Starting with individual-level data including health care spending and health conditions from years 2005 to 2012 of the Medical Panel Expenditure Survey, we limit the sample to those with private insurance and adjust the sample weights to better reflect characteristics of individual insurance enrollees in 2014. We estimate a model of insured health spending analogous to the HHS-HHC risk adjustment model, which controls for age by gender categories, Hierarchical Condition Categories (HCCs), and selected interaction terms. Using potential predictors of health spending not included in the HHS-HCC model but feasibly observable or proxied by health insurers (such as income, employment status, occupation, and subjective health measures), and estimating insured cost models using market segmentation/predictive modeling methods (chi-squared automated interaction detection [CHAID] and boosted regression), we examine how much “residual predictability” the HHS-HHC model leaves on the table that insurers could feasibly exploit to select (or attract) more profitable enrollees. Beyond standard statistical measures, we quantify the economic value of this residual predictability.
We then conduct simulations over a range of scenarios in a hypothetical market in which two insurers compete in a situation where one insurer has more ability or willingness to engage in selection of enrollees who are more profitable net of premiums and risk adjustment transfers. We consider selection based on diagnostic factors not captured by HCCs, selection on expected profits predicted by easily observed socio-demographic measures, and selection on expected profits predicted by a broader set of measures that may be feasibly proxied (such as self-reported health status).

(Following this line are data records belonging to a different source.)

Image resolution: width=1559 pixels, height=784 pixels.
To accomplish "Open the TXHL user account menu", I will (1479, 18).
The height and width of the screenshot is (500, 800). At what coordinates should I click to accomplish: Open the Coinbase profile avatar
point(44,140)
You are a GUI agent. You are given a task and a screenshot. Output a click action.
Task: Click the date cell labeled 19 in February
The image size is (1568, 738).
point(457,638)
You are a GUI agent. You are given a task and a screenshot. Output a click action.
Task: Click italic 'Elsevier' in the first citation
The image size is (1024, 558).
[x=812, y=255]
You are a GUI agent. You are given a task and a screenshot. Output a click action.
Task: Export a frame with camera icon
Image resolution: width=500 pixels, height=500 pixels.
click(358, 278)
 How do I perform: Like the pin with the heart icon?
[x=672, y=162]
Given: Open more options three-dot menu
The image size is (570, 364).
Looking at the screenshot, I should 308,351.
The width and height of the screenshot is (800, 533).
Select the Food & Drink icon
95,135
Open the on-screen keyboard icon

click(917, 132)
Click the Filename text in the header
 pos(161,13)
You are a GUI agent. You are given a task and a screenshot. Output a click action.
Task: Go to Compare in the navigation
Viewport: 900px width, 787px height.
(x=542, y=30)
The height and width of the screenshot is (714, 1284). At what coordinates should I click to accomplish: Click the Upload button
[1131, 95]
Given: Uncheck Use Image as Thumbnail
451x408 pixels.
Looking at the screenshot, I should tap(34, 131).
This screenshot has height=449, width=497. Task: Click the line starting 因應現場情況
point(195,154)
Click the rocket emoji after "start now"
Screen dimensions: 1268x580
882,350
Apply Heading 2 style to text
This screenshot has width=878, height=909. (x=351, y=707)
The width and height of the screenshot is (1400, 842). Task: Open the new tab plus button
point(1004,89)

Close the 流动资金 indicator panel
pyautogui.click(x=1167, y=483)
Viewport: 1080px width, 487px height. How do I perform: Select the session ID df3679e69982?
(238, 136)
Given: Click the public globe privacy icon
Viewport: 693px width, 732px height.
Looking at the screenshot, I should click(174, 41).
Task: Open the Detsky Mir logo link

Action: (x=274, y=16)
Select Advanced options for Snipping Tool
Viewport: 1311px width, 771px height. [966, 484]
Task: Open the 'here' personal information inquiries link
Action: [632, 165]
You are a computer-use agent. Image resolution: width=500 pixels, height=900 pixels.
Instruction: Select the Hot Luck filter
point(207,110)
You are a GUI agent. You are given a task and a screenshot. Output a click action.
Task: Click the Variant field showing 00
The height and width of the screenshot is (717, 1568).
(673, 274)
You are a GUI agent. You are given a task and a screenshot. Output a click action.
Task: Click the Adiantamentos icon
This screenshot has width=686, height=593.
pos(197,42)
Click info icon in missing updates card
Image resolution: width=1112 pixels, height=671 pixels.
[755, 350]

We find evidence of residual predictability (in a hold-out sample) of sufficient magnitude that if it were strategically exploited at even 10 percent effectiveness, simulations show it could produce negative margins for the other insurer. We explore potential improvements to the current system including: adding additional diagnostic detail not picked up on the current HCCs, adding income and employment status as risk factors, and a permanent reinsurance mechanism.